Wednesday, 30 March 2016

Dollar Regime Change and Southeast Asia - Who Benefits?

During the last 18 months, for most Asian economies, the curtailing of cross-border financial flows associated with the rising dollar has trumped domestic cashflows in setting overall monetary and financial conditions. Now the immediate pressure on cross-border financing is abating, it’s time to look again at Asia’s domestic cashflows.

Private sector savings surpluses are key indicators in identifying the size and direction of the flow of cash between the private sector and the financial system, and so in turn also are important components in determining movements in bond yields.  The more developed the financial system, the more buffers are in place to mute the impact of changes in private sector savings habits. So let's look at the balances for Southeast Asia and India.

Conclusions? Whilst in Indonesia and Malaysia, domestic trends are pushing the private sector savings balance towards inflection points which international finance are likely to notice and react to, the broader beneficiaries of a general relaxation in cross-border financing conditions are likely to be found precisely in those economies where competing pressures are not currently felt, which means the Philippines and India.  Meanwhile, in Singapore and Thailand, the huge savings surpluses already maintained means changes in international financial conditions are unlikely to be noticed greatly.

Not every Southeast Asian economy has a similar savings surplus/deficit profile or trajectory, so the opportunities raised by the weaker dollar and relaxation of cross-border finance flows are not shared equally.

Indonesia and Malaysia are the economies most obviously exposed to the change in the international financial environment, since both countries are approaching the inflection points in the balance of private sector savings and deficits.  For Indonesia, it seems possible that the improvement seen in 1Q’s trade position will allow the private sector to break into savings surplus for the first time since 2012. Indonesia has been running a savings deficit since 2012, which peaked at 2.7% in mid-2013, but which had recovered to a deficit of just 0.7% of GDP by end-2015 and may well have broken into surplus during 1Q16.

It has been a slow and frustrating process getting to this inflection point. But if it occurs, it will mean that Indonesia’s private sector is no longer fundamentally seeking cashflow from the financial sector in order to maintain its current levels of consumption and investment, but rather that those consumption and investment choices are sufficiently modest to allow for net savings/profits which the financial sector needs to redeploy into public sector or foreign assets.  This domestically-generated financial tailwind is likely to be strengthened by any relaxation in cross-border financing conditions.

Malaysia potentially represents the opposite situation: the country has been gradually working its way through a savings surplus which peaked at 16.6% of GDP in mid-2009 to just 2.7% in 2015.  Stabilization of this negative trend has seemed possible on three occasions, but in each case the negative trend has resumed. What a relaxation of international financing conditions would offer Malaysia is a softer landing if the private sector does eventually lapse into savings deficit.
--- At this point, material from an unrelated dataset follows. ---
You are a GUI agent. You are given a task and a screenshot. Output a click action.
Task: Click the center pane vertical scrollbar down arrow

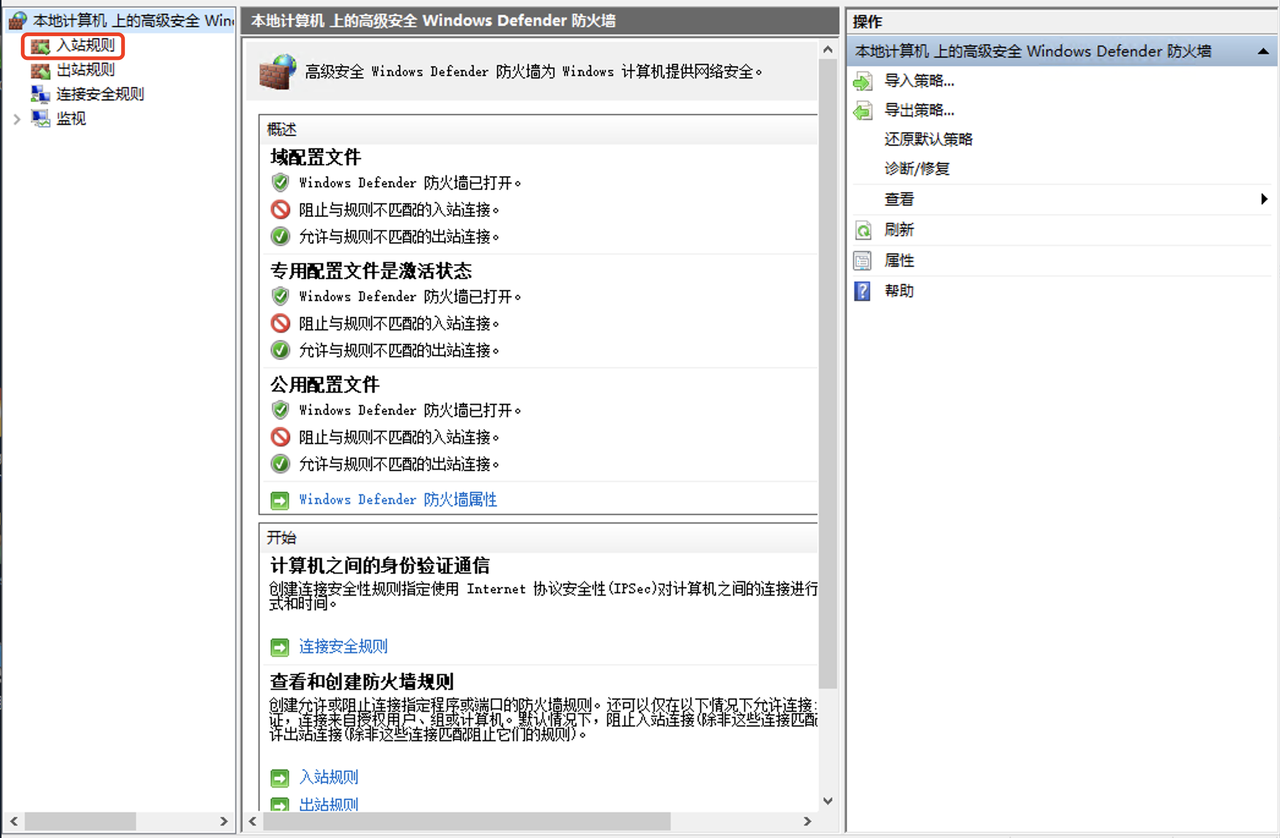pos(827,801)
By contrast, Singapore and Thailand already run such huge private sector savings surpluses that their domestic financial conditions are unlikely to be constrained by internal cashflow issues in the first place. So for both Singapore and Thailand the relaxation in cross-border financing conditions is unlikely to have a significant impact on domestic economic or financial activity. Singapore has run a massive savings surplus for as long as anyone has been counting, and by end-2015 it was running at 18.8% of GDP.  Thailand, meanwhile, has recovered from a marginal deficit in mid-2013 to a surplus equivalent to 11.1% of GDP by end-2015. This dramatic build-up really took off  after the military coup of mid-2014, suggesting it is the result of a rise in precautionary saving responding to political uncertainty.  If so, the savings surplus is likely to be maintained, and act primarily as a damper on domestic demand.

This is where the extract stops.